• _Selected text_
--- BEGIN ---

I've read some good ones, I think: http://www.librarything.com/catalog/deniro&tag=true%2Badventure

I've been re-reading some classics and have wondered if it's possible that I've read the best ones already. Something like Undaunted Courage, for example, though it won much praise, I simply can't put next to great ones like Alone and We Die Alone, which I have read multiple times and neither of which is depressing, despite their titles. I especially admire the one man against the elements aspect of these books. I am interested in survival and not another death on Everest story. I also like a polar/wintry setting though I don't insist on it. Great Heart comes to mind.

I wonder if anyone out there has an adventure classic that I've missed.

joulukuu 4, 2009, 10:57am

I am not sure if these two titles will fit your quest, because they are not polar/wintry setting, but... anyway:
Jungle: A Harrowing True Story of Survival by Yossi Ghinsberg and , Blood River : A Journey to Africa's Broken Heart by Tim Butcher

joulukuu 4, 2009, 2:52pm

I enjoyed River of Doubt - Teddy Roosevelt and son's journey along a tributary of the Amazon. Not polar, but interesting.

joulukuu 10, 2009, 6:20am

Probably you already know theese ones but , just in case...

--- END ---

• _What you need to do_
**A.** Write out the part of the forum thread on adventure books that runs from "I've read some" to "that I've missed.", word for word.
**B.** Pick up the forum thread on adventure books after its last sentence and keep it going.

• _Recorded data_
--- BEGIN ---

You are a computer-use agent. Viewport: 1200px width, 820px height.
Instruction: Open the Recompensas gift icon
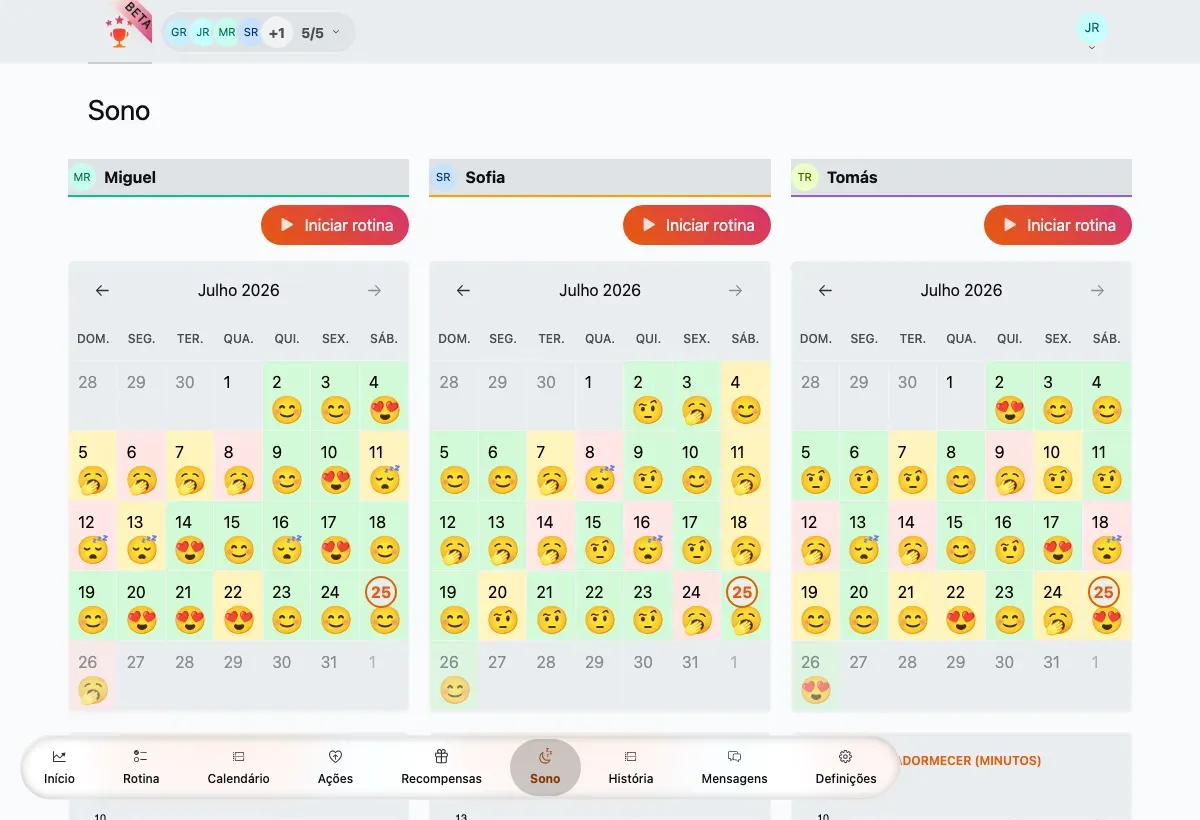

--- END ---

• _Task-by-task answers_
**A.**
I've read some good ones, I think: http://www.librarything.com/catalog/deniro&tag=true%2Badventure

I've been re-reading some classics and have wondered if it's possible that I've read the best ones already. Something like Undaunted Courage, for example, though it won much praise, I simply can't put next to great ones like Alone and We Die Alone, which I have read multiple times and neither of which is depressing, despite their titles. I especially admire the one man against the elements aspect of these books. I am interested in survival and not another death on Everest story. I also like a polar/wintry setting though I don't insist on it. Great Heart comes to mind.

I wonder if anyone out there has an adventure classic that I've missed.

**B.**
Alive: The Story of the Andes Survivors by Piers Paul Read

and the same story but seen from another prospective

Miracle in the Andes: 72 Days on the mountain and My Long Trek Home by Nando Parrado

joulukuu 18, 2009, 6:55pm

River of Doubt is good as was said. I dont know if you would call these classics but if you have never read INTO THE ABYSS: Explorers on the Edge of Survival. Mad White Giant, Into the Crocodile's Nest, Hunting the Gugu, and there are others he does with different authors as well. He is a man that has done some crazy things and usually always alone. He has had numerous tv shows on he recorded himself kind of like Les Stroud does on Survivorman but its a whole expedition. Also he was on a History Channel show called Expedition Africa. Just a suggestion. I like reading his stuff a lot.

Muokkaaja: lokakuu 3, 2011, 8:45am

I have looked at the 50 books shown by your url in #1 and do not find what I thought was a riveting account:

4072. Between a Rock and a Hard Place, by Aron Ralston (read 16 Sep 2005)

I suppose you have read it, but it was not listed so in case you haven't you might consider looking at it.

lokakuu 2, 2011, 12:30pm

> 1
I looked at your list of books and asked myself why had you chosen them. I have read 2 of your fifty, The White Nile and Seven Years in Tibet but reading them led me to other books about or connected to that place that I may not have read otherwise. Because I have traveled across Africa I read The Blue Nile, Journey to the source of the Nile. When ever I see books on Africa I have to look at then and in most cases read them, fiction and non-fiction, because of my interest in and having traveled in Africa.

When I was a child I remember hearing a radio news report of a young boy escaping from Tibet. I was intrigued by this and that eventually led me to read Seven Years in Tibet. From there I read of his return to Tibet, books written by the Dali Lama and members of his family.

I live beside a river and this has led me to read books about rivers, travels on rivers, countries through which the rivers flow.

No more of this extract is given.